Diffusion models are extraordinarily creative and can often make beautiful looking images that "vibe" really well as they look quite smooth. They're quite bad when it comes to text and iteration. So you want to create a gorgeous landscape, this is your model of choice. If you want to make an infographic, it's not great. Diffusion models also don't handle broader context as well as they look to the prompt as a strict description of the image. These models tend to be faster and have more predictable cost as well.

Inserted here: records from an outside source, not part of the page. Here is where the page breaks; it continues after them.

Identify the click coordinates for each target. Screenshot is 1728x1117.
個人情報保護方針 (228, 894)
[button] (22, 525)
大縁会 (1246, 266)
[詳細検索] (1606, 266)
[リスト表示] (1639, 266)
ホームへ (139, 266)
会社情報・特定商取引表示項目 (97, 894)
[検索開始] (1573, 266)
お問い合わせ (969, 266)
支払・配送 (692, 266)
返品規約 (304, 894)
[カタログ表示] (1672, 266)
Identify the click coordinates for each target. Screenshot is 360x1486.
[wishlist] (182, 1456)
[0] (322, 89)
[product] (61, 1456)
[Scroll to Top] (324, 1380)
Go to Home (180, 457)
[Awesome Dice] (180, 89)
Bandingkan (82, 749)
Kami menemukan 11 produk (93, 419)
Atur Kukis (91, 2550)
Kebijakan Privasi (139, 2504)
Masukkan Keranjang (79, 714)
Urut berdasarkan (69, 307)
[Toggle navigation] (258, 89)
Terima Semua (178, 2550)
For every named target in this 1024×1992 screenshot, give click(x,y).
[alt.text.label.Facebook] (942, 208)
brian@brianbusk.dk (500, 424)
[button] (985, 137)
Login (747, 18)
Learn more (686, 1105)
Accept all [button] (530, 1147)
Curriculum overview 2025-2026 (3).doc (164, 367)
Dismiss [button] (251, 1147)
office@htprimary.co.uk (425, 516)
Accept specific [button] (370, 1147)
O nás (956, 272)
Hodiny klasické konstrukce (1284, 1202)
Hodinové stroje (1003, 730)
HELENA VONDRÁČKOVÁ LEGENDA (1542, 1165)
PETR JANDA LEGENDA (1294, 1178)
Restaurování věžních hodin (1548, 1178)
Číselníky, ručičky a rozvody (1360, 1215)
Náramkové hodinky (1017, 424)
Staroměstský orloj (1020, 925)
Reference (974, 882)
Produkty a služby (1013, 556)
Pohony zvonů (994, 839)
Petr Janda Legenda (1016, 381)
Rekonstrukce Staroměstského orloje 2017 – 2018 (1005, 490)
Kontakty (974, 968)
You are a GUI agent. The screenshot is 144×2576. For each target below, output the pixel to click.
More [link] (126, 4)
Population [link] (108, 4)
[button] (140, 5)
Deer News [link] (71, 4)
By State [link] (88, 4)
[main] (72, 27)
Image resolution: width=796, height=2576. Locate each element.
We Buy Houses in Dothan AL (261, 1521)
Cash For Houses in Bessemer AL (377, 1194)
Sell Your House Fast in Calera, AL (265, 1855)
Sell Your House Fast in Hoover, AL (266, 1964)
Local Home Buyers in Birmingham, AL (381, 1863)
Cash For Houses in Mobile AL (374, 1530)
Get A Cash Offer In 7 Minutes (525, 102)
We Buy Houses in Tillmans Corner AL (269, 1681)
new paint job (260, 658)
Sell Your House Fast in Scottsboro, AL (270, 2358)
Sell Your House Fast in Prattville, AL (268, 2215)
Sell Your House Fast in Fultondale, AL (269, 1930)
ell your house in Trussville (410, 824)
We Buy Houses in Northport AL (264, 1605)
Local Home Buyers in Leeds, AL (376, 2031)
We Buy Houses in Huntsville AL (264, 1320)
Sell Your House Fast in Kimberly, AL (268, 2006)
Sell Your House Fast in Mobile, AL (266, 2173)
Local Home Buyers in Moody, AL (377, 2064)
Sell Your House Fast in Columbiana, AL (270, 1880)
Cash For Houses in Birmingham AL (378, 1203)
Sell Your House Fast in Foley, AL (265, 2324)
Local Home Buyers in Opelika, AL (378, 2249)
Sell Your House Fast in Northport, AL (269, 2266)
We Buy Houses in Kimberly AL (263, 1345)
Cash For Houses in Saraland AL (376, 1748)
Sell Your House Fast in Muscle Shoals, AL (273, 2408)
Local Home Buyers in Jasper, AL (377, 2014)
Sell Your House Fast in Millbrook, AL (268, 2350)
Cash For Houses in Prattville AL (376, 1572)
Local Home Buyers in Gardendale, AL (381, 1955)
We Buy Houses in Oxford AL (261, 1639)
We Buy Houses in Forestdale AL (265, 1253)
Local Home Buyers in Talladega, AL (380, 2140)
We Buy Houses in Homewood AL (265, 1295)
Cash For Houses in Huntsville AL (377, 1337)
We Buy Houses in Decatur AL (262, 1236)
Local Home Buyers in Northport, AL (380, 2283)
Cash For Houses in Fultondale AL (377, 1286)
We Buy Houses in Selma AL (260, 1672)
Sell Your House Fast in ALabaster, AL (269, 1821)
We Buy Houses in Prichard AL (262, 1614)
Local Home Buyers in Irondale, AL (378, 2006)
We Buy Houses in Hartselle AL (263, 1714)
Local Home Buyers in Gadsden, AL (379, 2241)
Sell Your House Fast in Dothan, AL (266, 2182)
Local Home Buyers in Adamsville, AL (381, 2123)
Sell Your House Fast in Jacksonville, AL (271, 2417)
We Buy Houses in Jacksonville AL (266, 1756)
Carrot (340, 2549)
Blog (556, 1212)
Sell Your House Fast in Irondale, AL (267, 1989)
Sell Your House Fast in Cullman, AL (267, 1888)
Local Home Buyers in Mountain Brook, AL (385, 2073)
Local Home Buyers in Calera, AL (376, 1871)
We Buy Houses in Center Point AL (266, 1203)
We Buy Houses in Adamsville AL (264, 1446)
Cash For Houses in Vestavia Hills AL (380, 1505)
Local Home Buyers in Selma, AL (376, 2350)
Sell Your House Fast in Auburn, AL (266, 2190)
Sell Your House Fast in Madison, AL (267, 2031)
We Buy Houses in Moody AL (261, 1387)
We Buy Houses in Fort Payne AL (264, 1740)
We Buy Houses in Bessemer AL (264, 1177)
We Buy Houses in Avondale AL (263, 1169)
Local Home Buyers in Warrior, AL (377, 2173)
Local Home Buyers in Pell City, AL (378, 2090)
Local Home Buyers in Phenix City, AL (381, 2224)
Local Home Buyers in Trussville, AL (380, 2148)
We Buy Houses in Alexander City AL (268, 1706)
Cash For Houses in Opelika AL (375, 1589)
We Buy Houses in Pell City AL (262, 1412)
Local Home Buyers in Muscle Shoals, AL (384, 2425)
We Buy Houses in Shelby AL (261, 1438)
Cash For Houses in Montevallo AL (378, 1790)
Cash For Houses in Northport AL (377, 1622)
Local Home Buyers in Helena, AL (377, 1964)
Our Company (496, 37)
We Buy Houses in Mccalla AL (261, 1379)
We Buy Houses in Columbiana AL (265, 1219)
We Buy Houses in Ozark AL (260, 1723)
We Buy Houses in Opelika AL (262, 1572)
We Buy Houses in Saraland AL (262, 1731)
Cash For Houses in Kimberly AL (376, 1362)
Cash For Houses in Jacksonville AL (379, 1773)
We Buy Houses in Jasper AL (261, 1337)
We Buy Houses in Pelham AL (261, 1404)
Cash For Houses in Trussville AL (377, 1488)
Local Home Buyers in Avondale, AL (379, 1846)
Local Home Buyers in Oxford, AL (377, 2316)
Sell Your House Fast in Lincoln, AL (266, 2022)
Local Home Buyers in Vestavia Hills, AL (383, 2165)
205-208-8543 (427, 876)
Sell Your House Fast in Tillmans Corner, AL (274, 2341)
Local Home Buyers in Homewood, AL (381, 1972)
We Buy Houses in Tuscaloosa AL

Transformer models, on the other hand, are pretty good at making creative pictures, but really shine at image iteration and text. The model has a clear sense of what is in the image, so if you want to modify or remove a specific object, it's quite likely to succeed, and won't alter other parts of the image in the process. They're also capable of taking in broader context like chat history. This all comes with the downside that they're slower and cost is token-based and therefore less predictable.
In short:
- For one-shot generation of a picture without text, Diffusion models are generally the better choice
- For modifying images, using history, or images with text, Transformer models are choice.
Options
Right now we don't have a way to differentiate between the two aside from specifying a model when building a prompt. But when the model inference system is used, there's no way to provide a preference. I'm considering whether we should and if perhaps one of the following options could be useful:
// As part of prompt termination
$prompt->generateImageResult(); // use first available image model
$prompt->generateTransformerImageResult(); // use first available transformer image model
$prompt->generateDiffusionImageResult(); // use first available diffusion image model
// As a fluent optino
$prompt->usingDiffusionModel(); // model must be a diffusion model
$prompt->usingTransformerModel(); // model must be a transformer model
$prompt->usingDiffusionModelPreference(); // prefers a diffusion model, but will accept whatever
$prompt->usingTransformerModelPreference(); // prefers a transformer model, but will accept whateverThis would mean that we'd need a way of differentiating between diffusion and transformer image models. We could do something like add a new ImageGenerationModelInterface::getModelType() option, or perhaps distinct interfaces that extend that interface.
These are my thoughts so far! I welcome input!